The thermal stability of Al/polycrystalline-TiN and Al/single-crystal-TiN couples was investigated using Auger electron spectroscopy (AES) and cross-sectional transmission electron microscopy (XTEM) with energy-dispersive X-ray spectroscopy (EDX). The trilayer samples consisted of a 100 nm thick epitaxial TiN layer grown on MgO(100) substrates, a 100 nm thick aluminium layer, and a 100 nm thick polycrystalline TiN layer. The multilayer films were grown in a dual-magnetron sputter-deposition system and then annealed in a reducing atmosphere at temperatures between 500 and 600-degrees-C for up to 90 min.
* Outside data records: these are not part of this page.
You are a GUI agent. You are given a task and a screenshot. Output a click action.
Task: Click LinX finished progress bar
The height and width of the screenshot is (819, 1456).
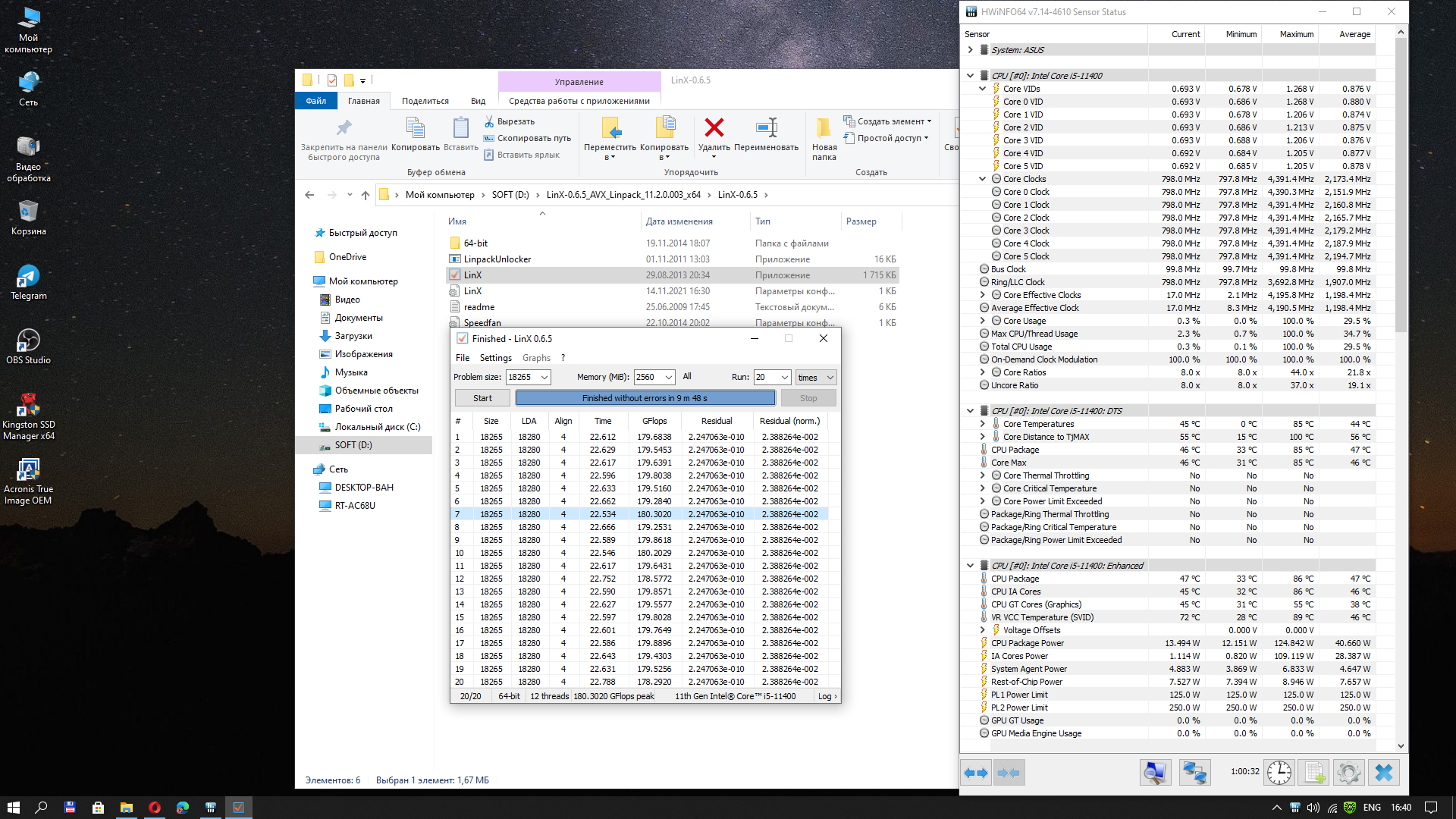tap(645, 398)
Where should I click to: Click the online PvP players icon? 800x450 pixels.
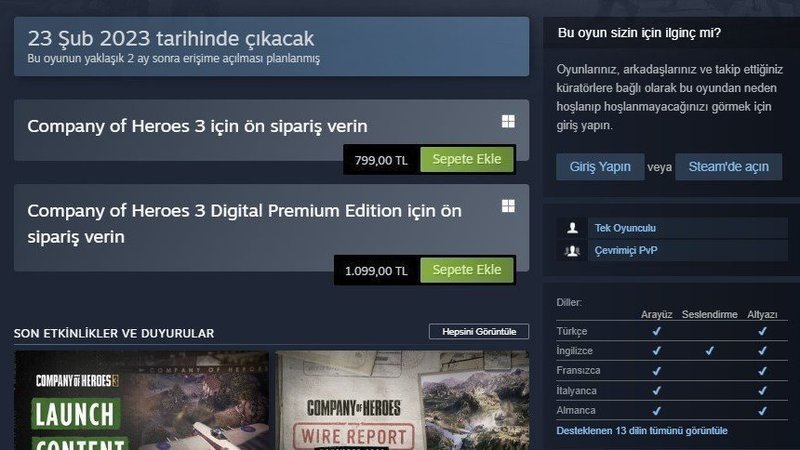572,251
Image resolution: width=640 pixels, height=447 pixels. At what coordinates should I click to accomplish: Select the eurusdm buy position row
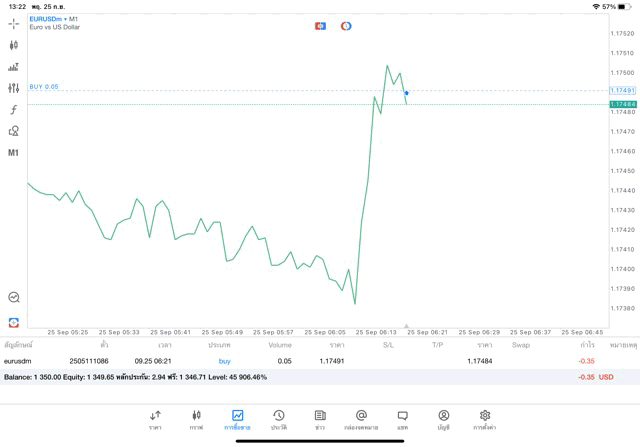tap(300, 361)
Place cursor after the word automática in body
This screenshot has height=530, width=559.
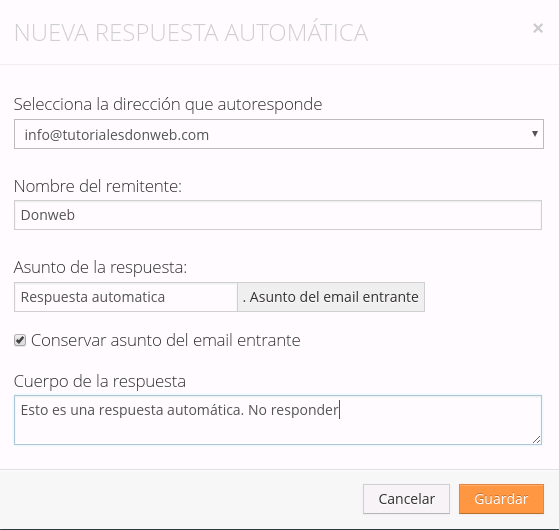[x=243, y=410]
AES and EDX showed extensive penetration of titanium into the aluminum layer, but only limited interdiffusion of aluminum into both single-crystal and polycrystalline TiN. However, aluminum segregation occurred at both Al/TiN interfaces. XTEM examination revealed the formation of the ordered aluminum-rich Al-Ti intermetallic compounds such as Al3Ti in the aluminum layer, while cubic-structure AlN formed at the Al-Ti/TiN interfaces. Only small differences were observed in the reaction paths and product formation rates of Al/polycrystalline-TiN and Al/single-crystal-TiN couples. Al-Ti intermetallic compounds formed more rapidly in the former while AlN formation proceeded more rapidly at the Al/single-crystal-TiN interface.